Também não são as crianças que compraram um Playstation logo depois do SNES. Essas crianças davam em árvore, não podem ser elas. Você sabe quem são: são crianças que faziam a festa de aniversário em casa e não no buffet Cara Melada, como também são as que jogavam bola na rua e cantavam a abertura de Dragon Ball GT junto com todo mundo, mas cantavam “por um caminho cheio de sonhos e de luz” em vez de “por um caminho cheio de sombras e de luz” e, ao ver que um nerdzinho tinha cantado diferente, paravam e pensavam “ué, mas como assim ‘sombras e luz’? Não faz sentido” e só descobriram que era isso mesmo no Ensino Médio. Elas começaram a jogar Magic quando todo mundo jogou, em Investida, no máximo em Flagelo (quem começou a partir de Mirrodin eram as crianças ricas que queriam se juntar ao bonde e aí se foderam porque veio YuGiOh!).

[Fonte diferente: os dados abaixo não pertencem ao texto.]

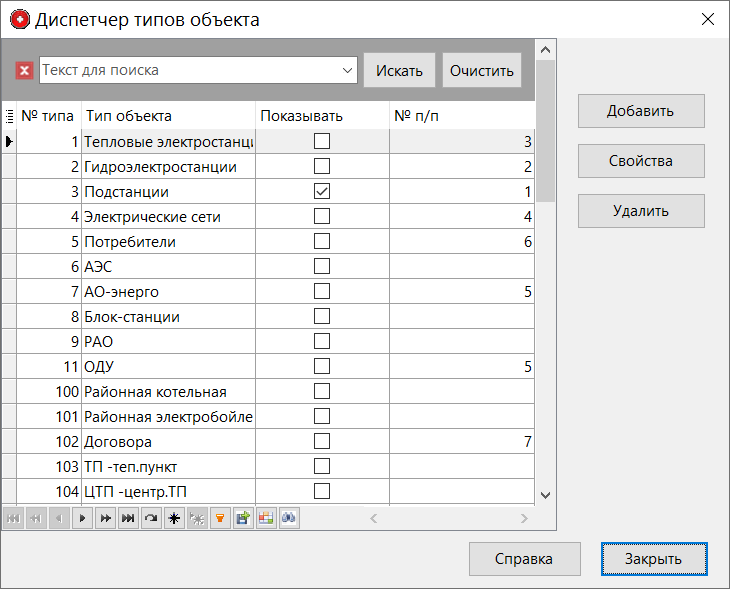Click the Искать button

coord(399,70)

Quer dizer, essas eram as crianças normais. As que jogavam Super Mario World. Elas são candidatas a terem jogado Donkey Kong Country 3, mas isso implica acreditar que mesmo o menino mais normal — não descolado, normal — da sua sala tinha alma e fazia alguma coisa de que gostava do fundo do coração e sabemos todos que isso é impossível. Porque Donkey Kong Country 3 é um jogo que exige muito carinho não só pra ser jogado, mas pra se ter.

É que ele é um jogo meio residual no SNES. Ele guarda aquele ar engraçado de jogos que têm sprites-que-parecem-modelos e modelos-que-parecem-sprites, uma maçaroca tecnológica e artística, mas a maçaroca já tinha sido desvendada com o advento do super-poderoso 3D. Esse tipo de arte foi preservado mais em jogos de PC da CD Expert, então é razoável supor que a pessoa que jogou DKC3 teve pelo menos curiosidade em ver esses jogos e, na hora formadora de caráter de escolher seu MMORPG, talvez tenha escolhido MU Online em vez de Ragnarok ou Tibia, mas pela razão certa: MU Online é uma maçaroca tecnológica e artística que só poderia acontecer naquela época, assim como Donkey Kong Country 3.

É uma idiossincrasia, um pouco, ter jogado Donkey Kong Country 3. Porque é jogo de quem tinha muito carinho por seu videogame, mas não de maneira afetada o suficiente pra virar jornalista no futuro. É um limbo entre o Moleque do Bairro, que é o que chamava os amigos em casa pra jogar Marvel vs. Capcom (PSOne) e chamava a Morrigan de gostosa, e o Showman, que fazia noites do pijama pra todo mundo jogar uma fase de Pokémon Snap (N64). Então acho que era a criança que mandava muito no CS, mas sem ir na Lan House toda semana.

Donkey Kong Country 3 ainda sugere, mas não pressupõe, que você jogue de dois. Mas não um com cada controle e sim revezando ou ainda um jogando e o outro procurando dicas e truques na revistinha de games. Justamente por ser um jogo denso, mas não desses que fazem os dois jogadores fritarem. É, pra todos os efeitos, um jogo de tarde de Domingo antes do jogo. Ou até mesmo durante o jogo, já que a criança que jogou Donkey Kong Country 3 é mais propensa a ter tido uma TV no quarto ou a não gostar tanto assim de futebol. Vai ver por isso eu não fui uma dessas crianças e não pude conhecer nenhuma na minha época, mas adoraria conhecer crianças Donkey Kong Country 3.